- Pakistan / New Zealand
- Dates: 14 April – 7 May 2023
- Captains: Babar Azam / Tom Latham

One Day International series
- Results: Pakistan won the 5-match series 4–1
- Most runs: Fakhar Zaman (363) / Daryl Mitchell (297)
- Most wickets: Haris Rauf (9) / Matt Henry (8)
- Player of the series: Fakhar Zaman (Pak)

Twenty20 International series
- Results: 5-match series drawn 2–2
- Most runs: Mohammed Rizwan (162) / Mark Chapman (290)
- Most wickets: Haris Rauf (11) / Matt Henry (6)
- Player of the series: Mark Chapman (NZ)

= New Zealand cricket team in Pakistan in 2022–23 (April 2023) =

International cricket tour

The New Zealand cricket team toured Pakistan in April and May 2023 to play five One Day International (ODI) matches and five Twenty20 International (T20I) matches. The tour was to make up for the series that was postponed in September 2021. The ODI series was not part of the Super League. However, it formed part of both teams' preparations for the 2023 Cricket World Cup.

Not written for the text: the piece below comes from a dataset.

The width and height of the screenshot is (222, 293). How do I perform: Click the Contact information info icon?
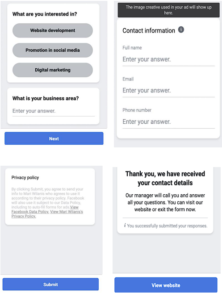181,29
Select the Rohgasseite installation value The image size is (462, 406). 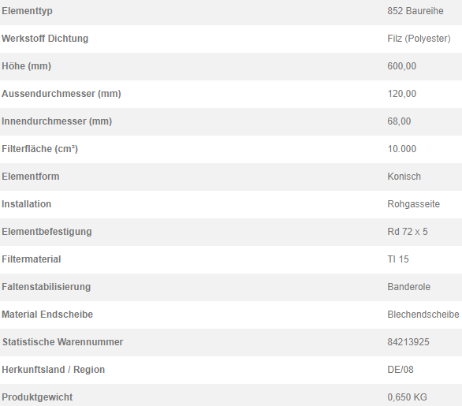tap(413, 204)
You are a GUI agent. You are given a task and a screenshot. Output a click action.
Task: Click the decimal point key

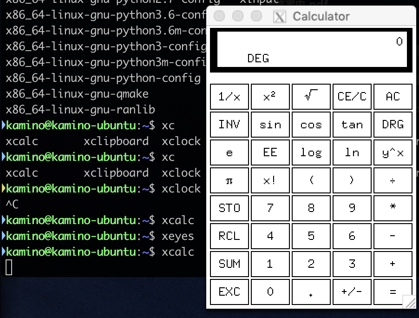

In April 2022, the Pakistan Cricket Board (PCB) confirmed that the series would be taking place. In May 2022, New Zealand Cricket confirmed that they would compensate the PCB for the postponed series, as well as playing extra matches on the tour. In October 2022, the PCB announced the fixtures for the tour. In April 2023, the PCB announced the revised fixtures for the tour.

Prior to this tour, New Zealand toured Pakistan in December 2022 and January 2023 to play two Test matches and three ODIs.

Pakistan defeated New Zealand by 88 runs in the first T20I, and went on to win the second T20I by 38 runs to lead the series 2–0. New Zealand won the third T20I by a margin of 4 runs to keep themselves alive in the series. The fourth T20I ended with no results due to a hailstorm, with the series standing at 2–1. New Zealand won the last T20I by 6 wickets to level the series 2–2.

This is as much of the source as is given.